To stem the coronavirus outbreak, European nations and even the United States are starting to adopt the wearing of masks in public, a practice long established in Asia.
Credit…Andrea Mantovani for The New York Times
PARIS — Until a few weeks ago, Asian tourists were the only mask-wearers in Paris, eliciting puzzlement or suspicion from French locals, or even hostility as the coronavirus began sweeping across Europe.
Four days into a national lockdown to stem the outbreak, the French government spokeswoman, Sibeth Ndiaye, warned that face masks were so unfamiliar that wearing them was too difficult technically and could even be “counterproductive.” Even on Thursday morning, when asked whether she wore a mask or made her children wear one, she said, “Oh, no, not at all.”
This taboo is falling fast, not only in France but across Western countries, after mounting cries from experts who say the practice is effective in curbing the coronavirus pandemic.
The shift for Western nations is profound and has had to overcome not merely the logistical challenges of securing enough masks, which are significant enough, but also a deep cultural resistance and even stigma associated with mask-wearing, which some Western leaders described flatly as “alien.”
Seemingly, it won’t be for much longer. After discouraging people from wearing face masks, France, like the United States, has begun urging its citizens to wear basic or homemade ones outside. And some parts of Europe are moving faster than the United States by requiring masks instead of simply recommending their use.
This week, Austria moved to become the fourth European nation to require masks in public, after the Czech Republic, Slovakia and Turkey.
On Wednesday, Sceaux, a small city just south of Paris, became the first municipality in France to require masks in public. Violators will face a fine of 38 euros, or $41. The southern city of Nice announced that it would make masks mandatory next week, and the Paris mayor said on Tuesday that two million reusable cloth masks would be distributed there.
In France, a strong belief that the French would culturally reject the practice — and confidence that masks could be imported quickly if needed — has contributed to a desperate shortage. In the past decade, France’s formidable national stockpile of masks shrank from 1.7 billion to 150 million at the outset of the current pandemic.
The debate over the simple face mask has sometimes evolved into a larger discussion over the role of the individual in society, pitting the West’s individualism against Asia’s collectivism.
President Trump appeared to embody that ambivalence when, even as he announced that the Centers for Disease Control and Prevention now endorsed widespread mask-wearing, he said he would not wear one himself.
Frédéric Keck, a French anthropologist specializing in pandemics, said that, in the West, mask-wearing was seen through an individual’s perspective.
“‘There’s a virus outside, so I wear a mask only to protect myself,’” Mr. Keck said, “whereas collective reasoning, in Asian societies, is to say, ‘I wear a mask to protect others.’”

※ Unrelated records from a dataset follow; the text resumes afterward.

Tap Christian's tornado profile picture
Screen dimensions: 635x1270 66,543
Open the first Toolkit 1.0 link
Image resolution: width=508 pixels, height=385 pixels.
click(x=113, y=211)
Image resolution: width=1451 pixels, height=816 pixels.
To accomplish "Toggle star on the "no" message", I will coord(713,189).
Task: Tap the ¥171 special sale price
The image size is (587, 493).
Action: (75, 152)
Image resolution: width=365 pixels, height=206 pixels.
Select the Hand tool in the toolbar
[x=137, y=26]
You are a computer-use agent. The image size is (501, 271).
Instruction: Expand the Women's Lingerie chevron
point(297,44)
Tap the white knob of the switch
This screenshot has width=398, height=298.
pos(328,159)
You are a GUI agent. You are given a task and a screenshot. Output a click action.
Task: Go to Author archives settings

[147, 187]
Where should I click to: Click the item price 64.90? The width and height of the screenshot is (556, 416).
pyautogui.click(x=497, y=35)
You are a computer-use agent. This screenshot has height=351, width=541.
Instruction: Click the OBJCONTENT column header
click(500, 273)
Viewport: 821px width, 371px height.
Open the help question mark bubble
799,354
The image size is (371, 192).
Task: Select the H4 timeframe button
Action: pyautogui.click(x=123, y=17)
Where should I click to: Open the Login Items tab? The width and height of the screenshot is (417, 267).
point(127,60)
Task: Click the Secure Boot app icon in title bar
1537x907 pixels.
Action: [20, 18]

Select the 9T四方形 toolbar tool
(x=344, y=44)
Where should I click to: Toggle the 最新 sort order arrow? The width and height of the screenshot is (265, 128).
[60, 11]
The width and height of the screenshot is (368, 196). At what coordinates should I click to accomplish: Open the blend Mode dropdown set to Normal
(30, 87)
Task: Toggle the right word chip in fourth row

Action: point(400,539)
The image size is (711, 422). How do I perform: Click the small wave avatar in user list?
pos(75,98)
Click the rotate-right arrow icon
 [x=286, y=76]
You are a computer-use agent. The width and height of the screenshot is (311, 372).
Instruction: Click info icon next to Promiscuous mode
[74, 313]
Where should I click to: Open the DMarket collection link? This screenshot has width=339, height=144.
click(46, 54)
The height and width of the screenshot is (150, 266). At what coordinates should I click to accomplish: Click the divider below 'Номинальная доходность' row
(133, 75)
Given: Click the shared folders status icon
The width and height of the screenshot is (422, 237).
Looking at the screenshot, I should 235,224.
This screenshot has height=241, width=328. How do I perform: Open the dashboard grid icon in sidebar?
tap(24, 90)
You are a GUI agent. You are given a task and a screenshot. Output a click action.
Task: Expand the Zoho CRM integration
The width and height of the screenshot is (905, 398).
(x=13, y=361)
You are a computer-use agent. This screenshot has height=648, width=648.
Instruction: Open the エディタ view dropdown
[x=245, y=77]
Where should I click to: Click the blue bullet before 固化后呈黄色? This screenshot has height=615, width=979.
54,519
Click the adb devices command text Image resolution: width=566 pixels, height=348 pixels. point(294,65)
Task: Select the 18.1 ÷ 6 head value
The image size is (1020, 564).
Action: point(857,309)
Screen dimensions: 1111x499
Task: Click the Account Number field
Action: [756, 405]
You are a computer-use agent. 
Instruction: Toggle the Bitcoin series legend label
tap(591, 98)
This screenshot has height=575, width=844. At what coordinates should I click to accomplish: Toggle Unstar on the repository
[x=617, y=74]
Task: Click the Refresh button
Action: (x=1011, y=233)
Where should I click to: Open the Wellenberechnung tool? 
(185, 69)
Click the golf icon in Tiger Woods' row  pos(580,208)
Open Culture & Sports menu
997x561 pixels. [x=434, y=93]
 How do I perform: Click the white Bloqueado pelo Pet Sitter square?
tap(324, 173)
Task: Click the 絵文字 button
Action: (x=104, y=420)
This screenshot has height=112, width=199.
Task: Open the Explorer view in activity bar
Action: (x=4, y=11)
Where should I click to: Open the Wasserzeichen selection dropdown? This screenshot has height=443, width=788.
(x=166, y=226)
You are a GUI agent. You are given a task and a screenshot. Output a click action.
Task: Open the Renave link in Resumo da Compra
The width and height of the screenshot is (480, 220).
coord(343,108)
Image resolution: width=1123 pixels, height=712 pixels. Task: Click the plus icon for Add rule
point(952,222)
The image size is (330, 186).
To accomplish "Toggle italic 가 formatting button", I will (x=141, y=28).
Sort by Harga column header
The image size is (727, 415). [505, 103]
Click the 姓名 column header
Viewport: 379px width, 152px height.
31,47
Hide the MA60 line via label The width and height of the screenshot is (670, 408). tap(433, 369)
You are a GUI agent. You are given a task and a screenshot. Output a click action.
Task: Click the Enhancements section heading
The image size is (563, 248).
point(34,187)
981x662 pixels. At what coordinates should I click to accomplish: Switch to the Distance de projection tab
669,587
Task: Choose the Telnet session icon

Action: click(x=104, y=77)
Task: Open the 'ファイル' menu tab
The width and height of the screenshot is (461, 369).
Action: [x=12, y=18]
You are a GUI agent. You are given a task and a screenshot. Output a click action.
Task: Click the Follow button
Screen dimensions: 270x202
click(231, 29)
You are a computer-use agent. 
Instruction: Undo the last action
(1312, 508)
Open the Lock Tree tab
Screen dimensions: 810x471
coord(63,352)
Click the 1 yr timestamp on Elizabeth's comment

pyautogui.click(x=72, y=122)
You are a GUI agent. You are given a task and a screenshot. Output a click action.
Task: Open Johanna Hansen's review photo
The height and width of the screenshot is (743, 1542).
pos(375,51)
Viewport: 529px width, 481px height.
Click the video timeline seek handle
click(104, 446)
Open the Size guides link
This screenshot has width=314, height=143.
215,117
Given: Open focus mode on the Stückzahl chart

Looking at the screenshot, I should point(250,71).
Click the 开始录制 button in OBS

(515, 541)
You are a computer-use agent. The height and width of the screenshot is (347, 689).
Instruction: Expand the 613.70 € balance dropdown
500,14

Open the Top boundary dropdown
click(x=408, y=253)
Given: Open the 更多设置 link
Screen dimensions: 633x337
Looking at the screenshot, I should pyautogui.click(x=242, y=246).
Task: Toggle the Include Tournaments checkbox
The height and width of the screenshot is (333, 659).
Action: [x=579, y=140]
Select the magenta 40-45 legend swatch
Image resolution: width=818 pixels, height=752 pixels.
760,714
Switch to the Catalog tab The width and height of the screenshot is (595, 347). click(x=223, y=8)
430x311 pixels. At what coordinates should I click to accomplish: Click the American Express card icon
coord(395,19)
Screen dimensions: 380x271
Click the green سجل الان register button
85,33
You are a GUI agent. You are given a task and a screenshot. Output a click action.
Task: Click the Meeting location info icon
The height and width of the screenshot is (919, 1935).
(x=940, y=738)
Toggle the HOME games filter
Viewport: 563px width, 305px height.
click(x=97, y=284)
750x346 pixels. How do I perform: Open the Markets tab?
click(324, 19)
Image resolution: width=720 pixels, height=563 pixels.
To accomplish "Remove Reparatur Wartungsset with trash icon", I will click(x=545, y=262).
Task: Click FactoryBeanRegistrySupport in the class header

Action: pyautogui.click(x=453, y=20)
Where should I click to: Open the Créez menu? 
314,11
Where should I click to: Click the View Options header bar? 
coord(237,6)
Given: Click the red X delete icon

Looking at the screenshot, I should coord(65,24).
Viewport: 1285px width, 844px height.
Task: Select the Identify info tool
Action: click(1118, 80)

The difference in mind-set is a crucial one given the nature of all but the highest-grade masks: Masks are believed to have some effectiveness at protecting the wearer, especially in crowded spaces, but are most effective at reducing the risks that the virus will be spread through coughing or talking.
The French government initially said that the vast majority of people need not wear face masks because they didn’t guarantee the wearer protection. In Asia, and in a few European nations, the logic has been fundamentally different: If all individuals wear masks, the society will be protected.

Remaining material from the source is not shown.